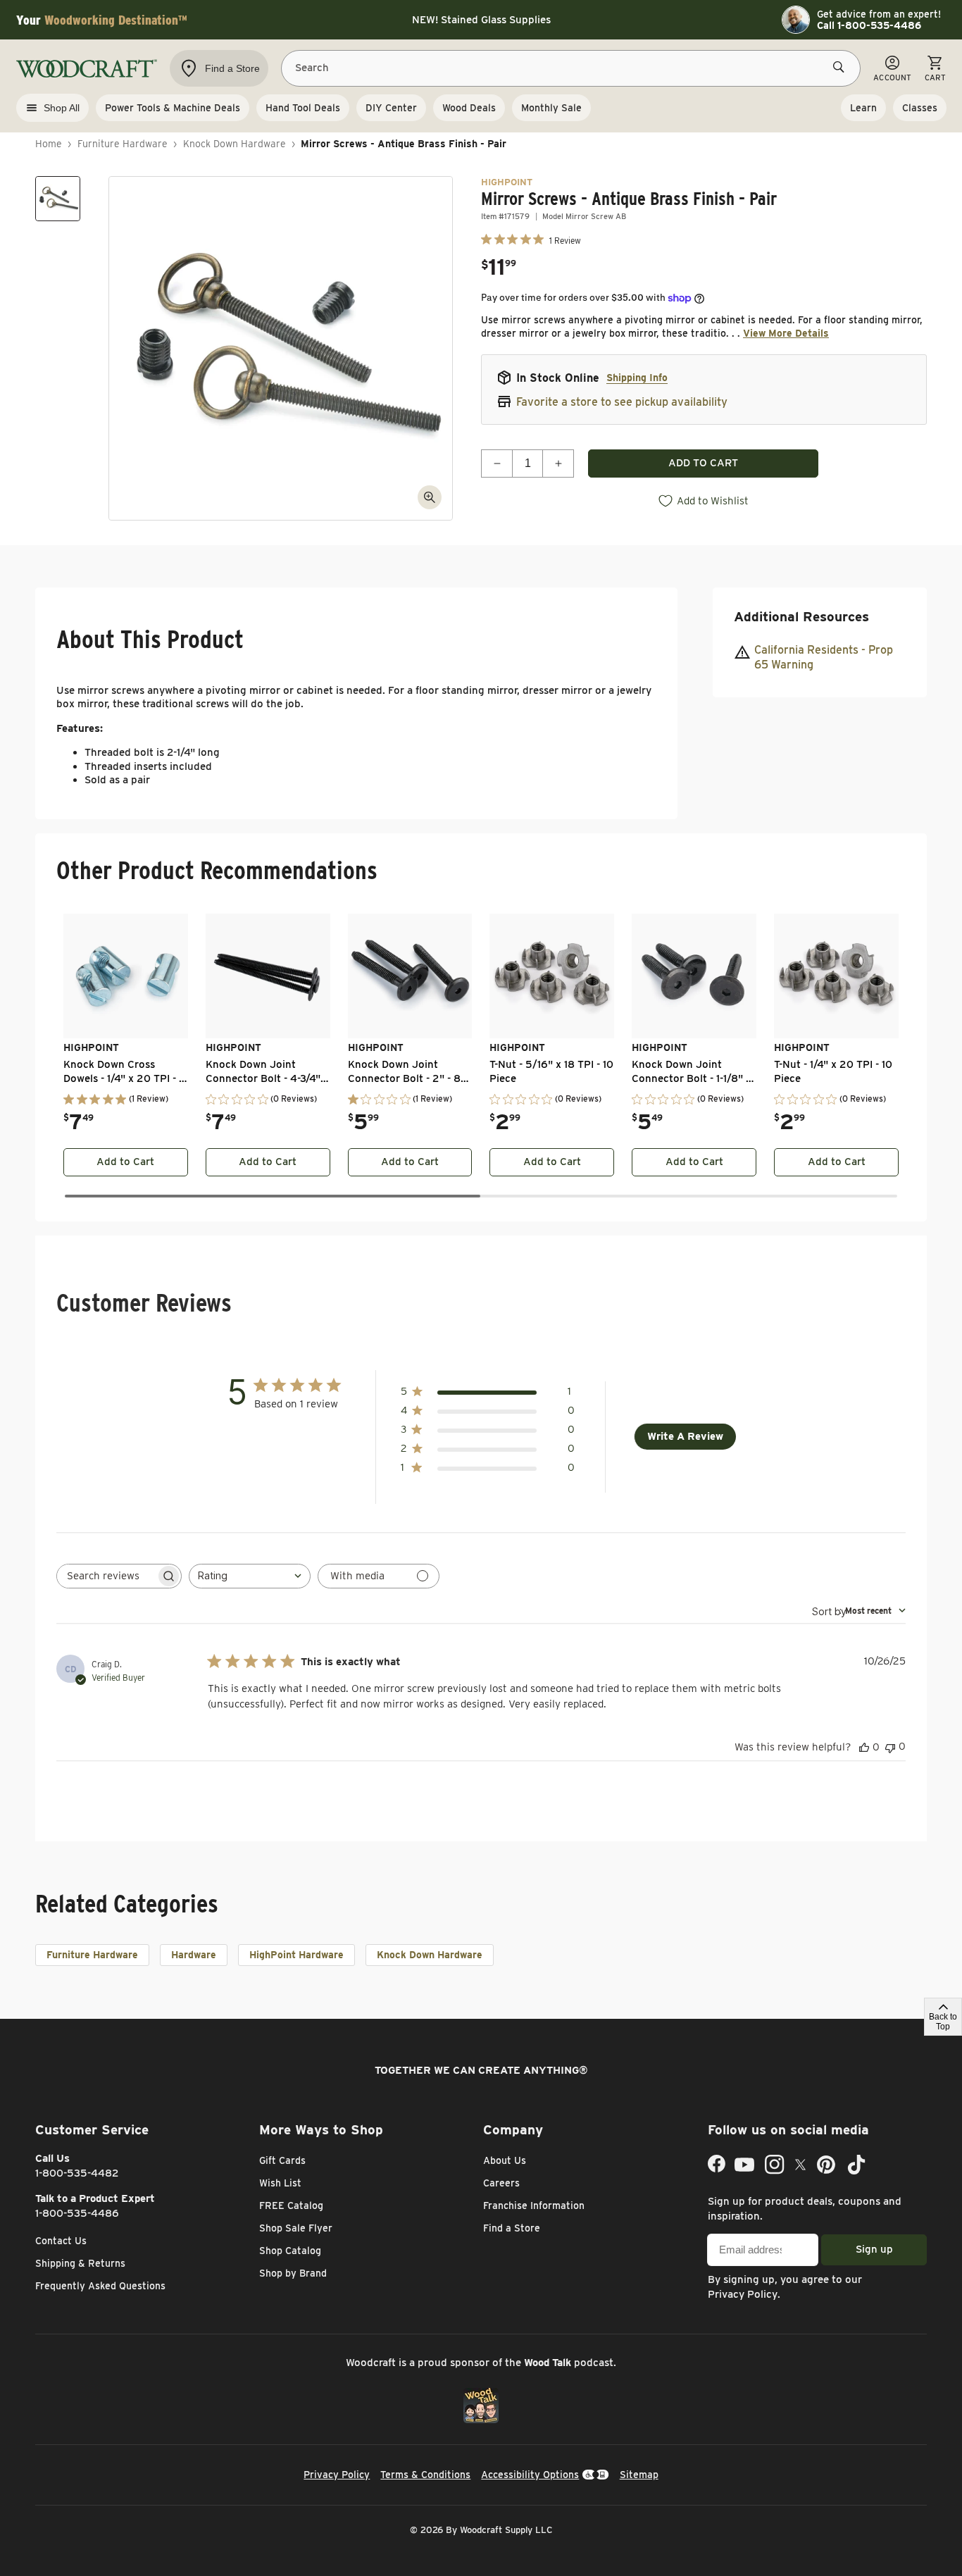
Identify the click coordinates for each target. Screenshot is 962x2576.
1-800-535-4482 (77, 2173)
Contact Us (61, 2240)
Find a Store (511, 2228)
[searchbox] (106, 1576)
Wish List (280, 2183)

──────

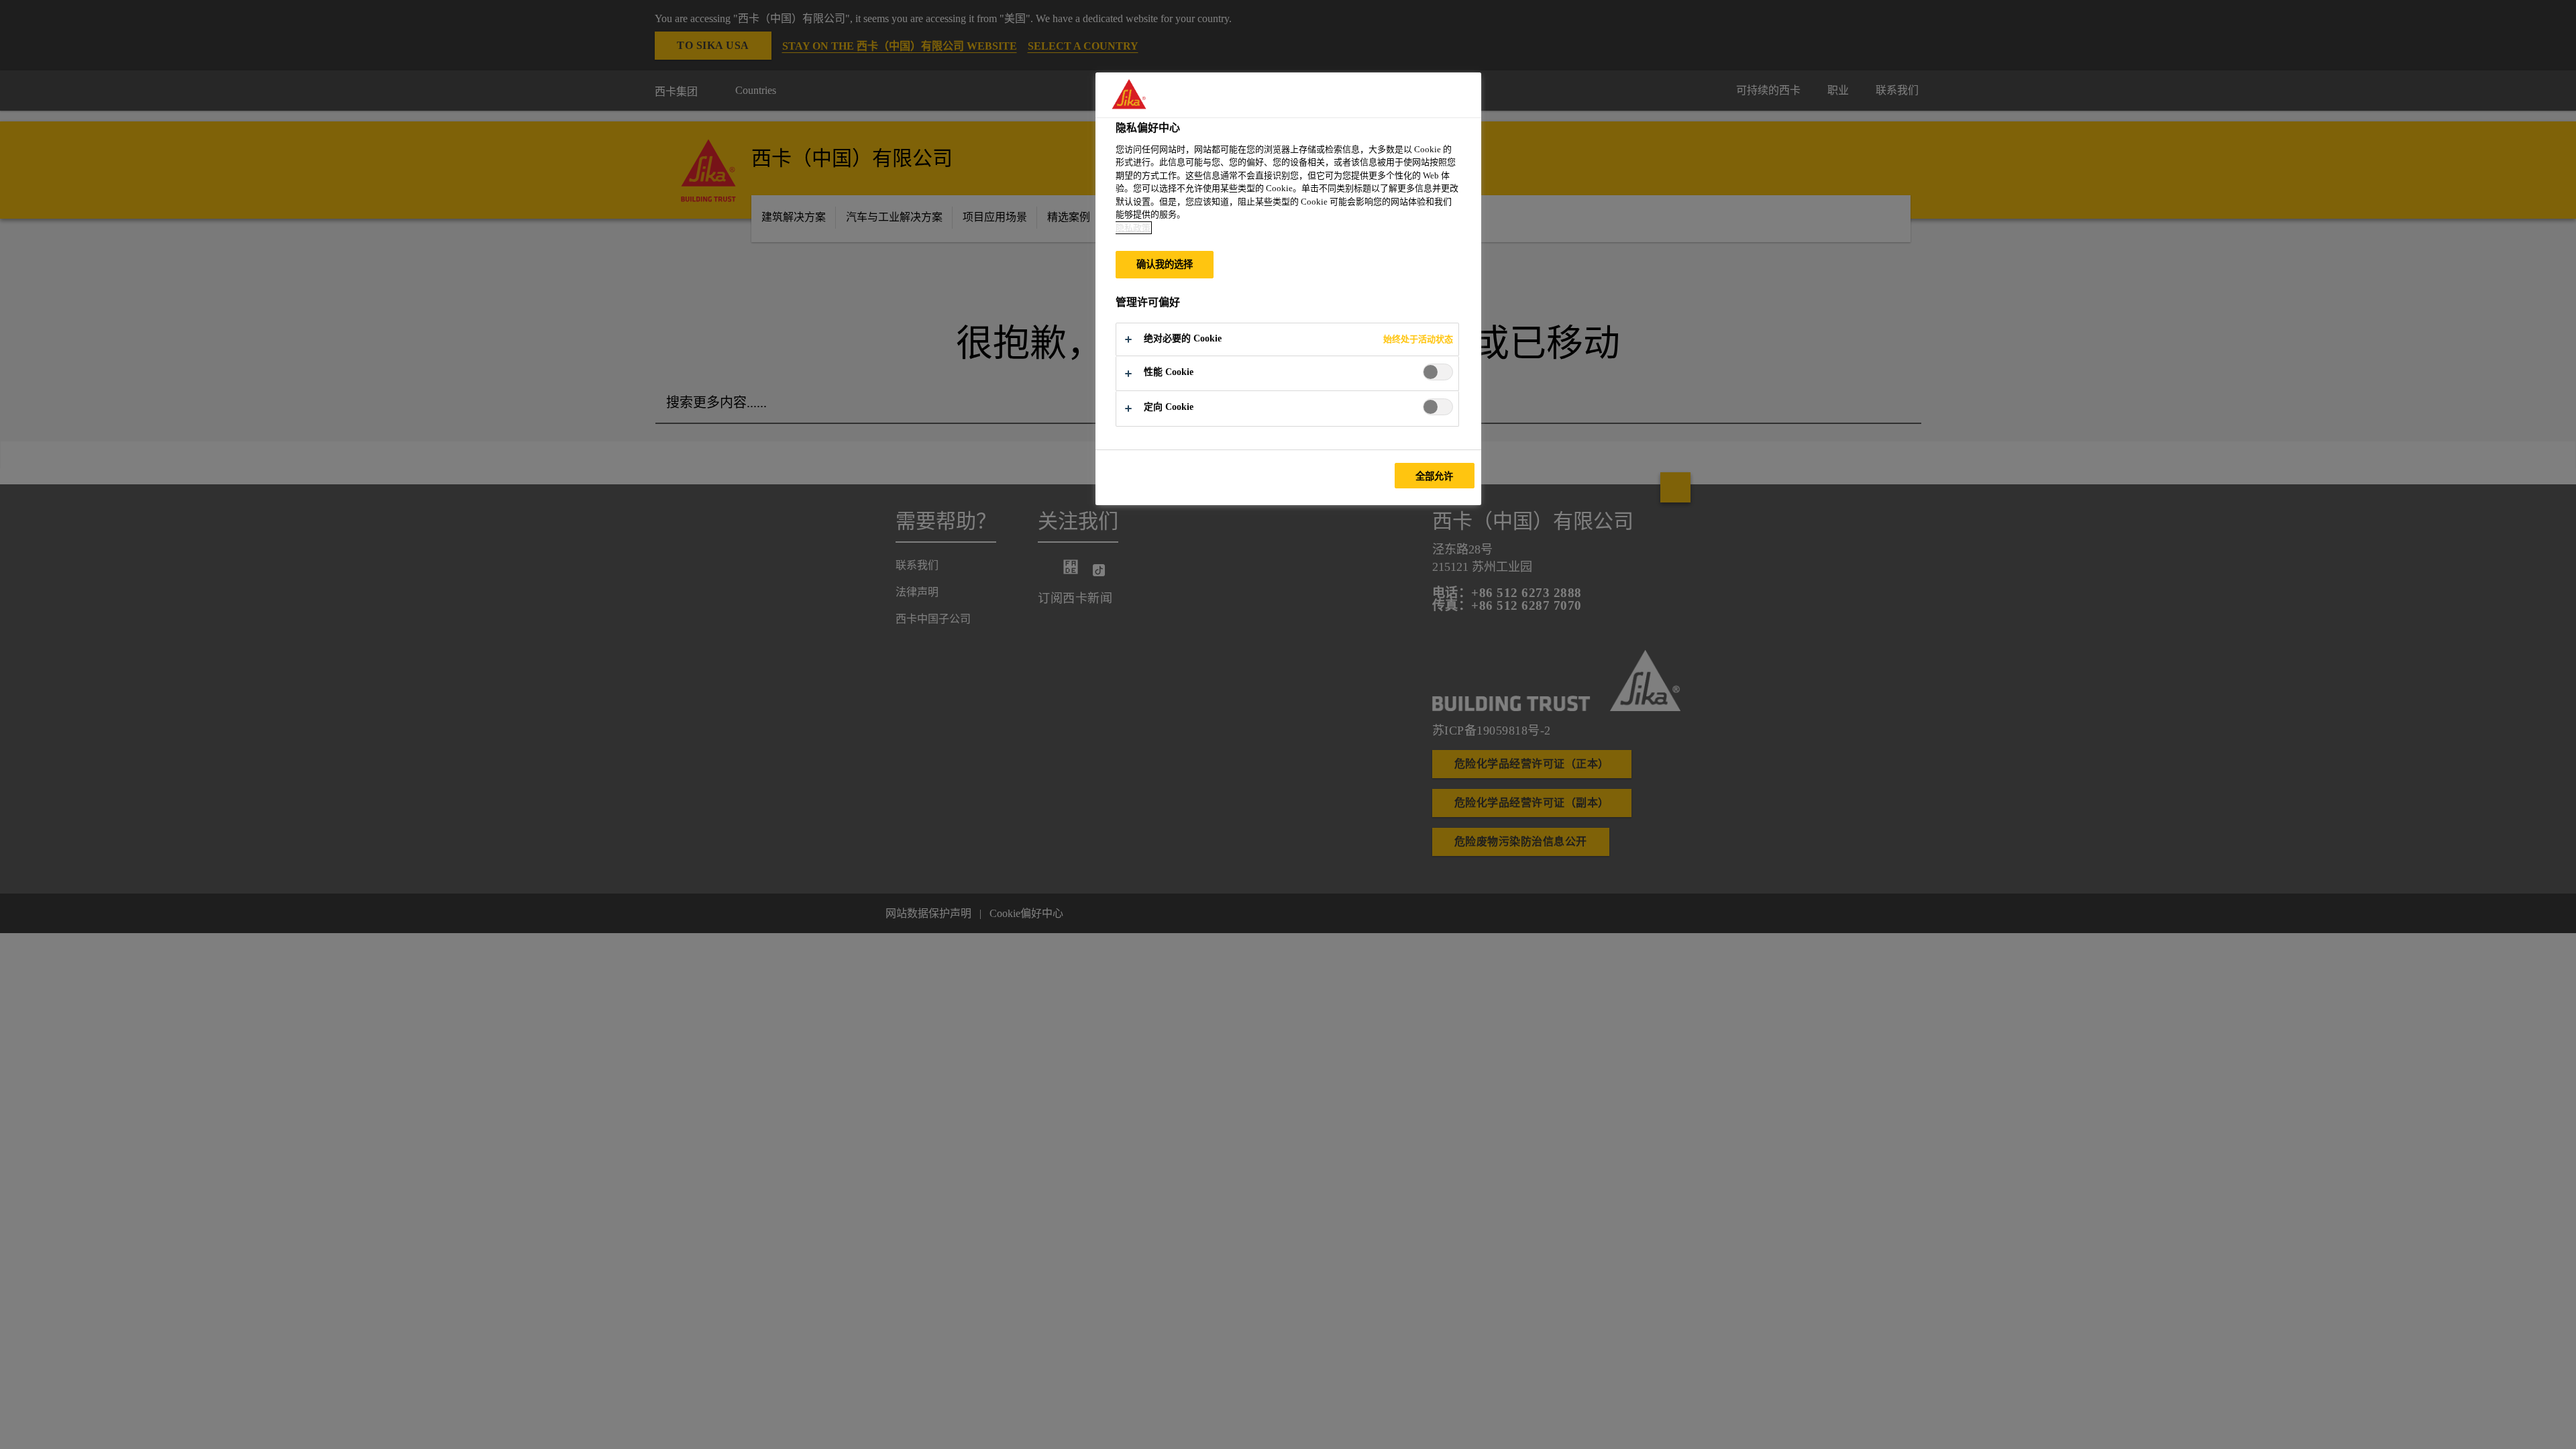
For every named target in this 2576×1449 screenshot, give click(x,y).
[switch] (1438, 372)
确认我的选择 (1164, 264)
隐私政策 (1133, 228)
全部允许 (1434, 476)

──────

#### [Your objective]
Starting at the line with "Identify the click" and ending at the line with "Wish List (280, 2183)", print each line of the listing above exactly, with no other lines.

#### [Answer to the exercise]
Identify the click coordinates for each target. Screenshot is 962x2576.
1-800-535-4482 (77, 2173)
Contact Us (61, 2240)
Find a Store (511, 2228)
[searchbox] (106, 1576)
Wish List (280, 2183)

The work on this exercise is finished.